Consigne – D'après le texte sur le marché de l'art, de quel pourcentage les prix de l'art contemporain ont-ils chuté en 2008 selon Artprice ?

Marché de l’art – Des auspices favorables à Paris

Le marché de l’art contemporain n’a pas été épargné par la crise économique mondiale. Mais, depuis quelques mois, on évoque désormais un marché plutôt assagi que meurtri. La place parisienne et ses artistes, qui n’avaient que très peu péché dans l’euphorie spéculative, bénéficient d’un retour en grâce. Marchands et collectionneurs y croient !

S’il existait une échelle de Richter pour mesurer l’ampleur des secousses ressenties sur le marché de l’art contemporain, celle qui s’est abattue sur les ventes pendant huit mois entre le début de la crise mondiale et le printemps 2009, mériterait un bon 7. L’onde de choc fut majeure mais finalement peut-être pas si dévastatrice.

Le marché de l’art contemporain porte en lui, par nature, une dimension spéculative et les œuvres ne trouvent leur légitimation qu’à travers le long terme. Ce segment a donc naturellement été le plus durement touché. En 2008, les prix avaient chuté de 34,5 %, selon Artprice. Si le nombre de ventes, en volume, a encore cédé du terrain l’an passé, 2009 n’a pas été l’annus horribilis que l’on pouvait craindre. Encore moins sur le marché parisien qui aurait presque recouvré des couleurs « grâce » à cette crise.

Une vente d’art contemporain @chez Christie’s à New York

« Nous avons retrouvé une vraie demande, un marché assagi, seulement quelques mois après une fin d’année 2008 et un début 2009 très difficiles liés à l’inquiétude des vendeurs », affirme Jean-Olivier Desprès, directeur du département Art d’Après-Guerre et Contemporain chez Christie’s. « En cela, la vente de la collection Yves Saint Laurent a joué un rôle fondamental car elle a prouvé à ceux qui en doutaient que les acheteurs étaient toujours là », souligne-t-il (ndlr : réalisée par Christie’s, cette vente a atteint un record mondial pour une collection privée. Elle a totalisé 182 millions d’euros pour des œuvres impressionnistes et modernes).

Section de données –
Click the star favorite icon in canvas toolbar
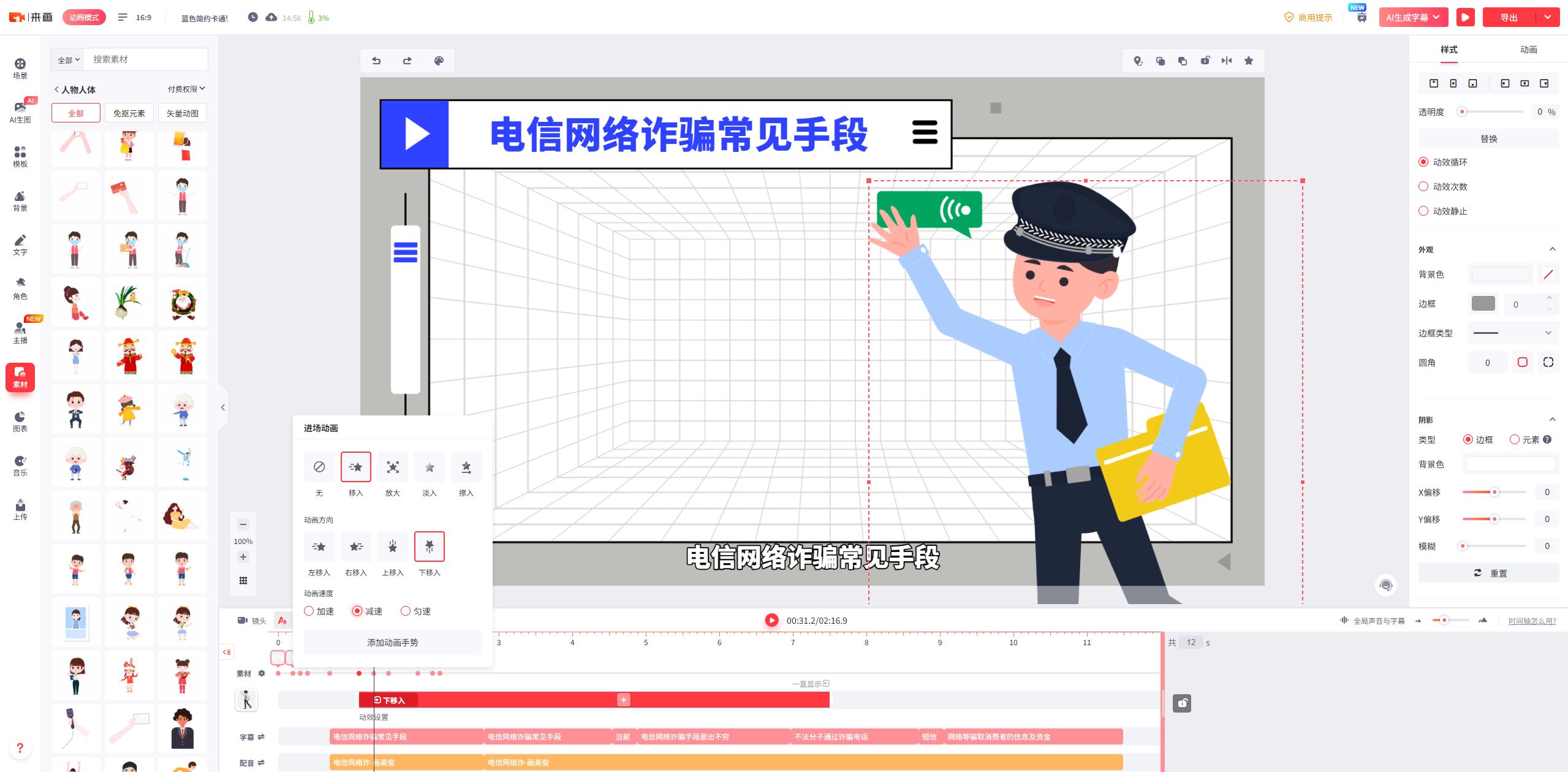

Bonne réponse – De 34,5 %.